By the way, whatever happened to my brother, the suspected criminal? He'll soon retire after 35 years as an Episcopal priest.
With this type of guilty-until-proven-innocent history in mind, at the NAACP convention Attorney General Eric Holder recently recalled "the talk" he received from his father about how to conduct himself with police. Then he sadly referred to "the talk" he gave to his 15-year-old son after Trayvon Martin was shot to death.
"This was a father-son tradition I hoped would not need to be handed down," Holder said at the convention.
Then Holder recounted being stopped by an officer in Washington, D.C., while he was "simply running to catch a movie." Ironically, at the time, Holder was a federal prosecutor. And last Friday, when President Obama referred to women (he didn't say "white women," but he didn't need to) gripping their purses when a black person joined them in an elevator, he endeared himself to African-Americans everywhere.

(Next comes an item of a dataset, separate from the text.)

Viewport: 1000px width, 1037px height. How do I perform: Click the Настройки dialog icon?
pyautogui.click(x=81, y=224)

We've been telling these stories for centuries and many (probably most) white people refused to believe us. Maybe, now that two of the most powerful people on Earth have talked about being racially stereotyped, we'll all be believed.

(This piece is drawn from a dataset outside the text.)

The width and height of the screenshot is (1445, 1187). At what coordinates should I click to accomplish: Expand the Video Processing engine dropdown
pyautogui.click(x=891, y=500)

However, as former Michigan Governor Jennifer Granholm explained on Meet the Press Sunday:
I think that this was the president speaking as a witness to white people. It was really a conversation to explain to white people why there was so much angst in the African-American community about this. And the reason why this was an important moment is because we have not arrived -- and those in the conservative community that would say that this was not about race need to understand that the moment they can say that, "I would trade places with an African-American person and feel like I've not lost any of my benefits or privileges," that's the point we will have arrived.
But haven't gotten there yet.
My friend Mike Brown, one of the nation's first diversity consultants, points out that however noble your heart "racism is like pollutants in the air" that land on your shoulder as you walk through life, and Americans haven't brushed them all off. Many don't bother to try.
With this country's long, well-documented history of black men being beaten, killed or jailed by law enforcement for no justifiable reason, a black parent who doesn't give "the talk" to a teen-aged boy is guilty of negligence. I was fortunate; I didn't have to give the talk because I have a 21-year-old daughter. But, even as a 63-year-old college professor who has had many positive experiences with police officers, I still periodically give the talk to myself:
"Be pleasant. Follow instructions. Move slowly. Keep your hands visible at all times. Get permission from the officer before you do anything."
I'm an avid tennis player. When I used to drive to the court, I would toss my wallet into the glove compartment when I got into the car. But, ever wary of DWB (Driving While Black), long ago I decided to keep my wallet on the passenger's seat. There's always a chance that I'll get pulled over by an anxious, overly aggressive or even racist officer, and if I reach for the glove compartment to get my driver's license, my fingertips may never reach their destination.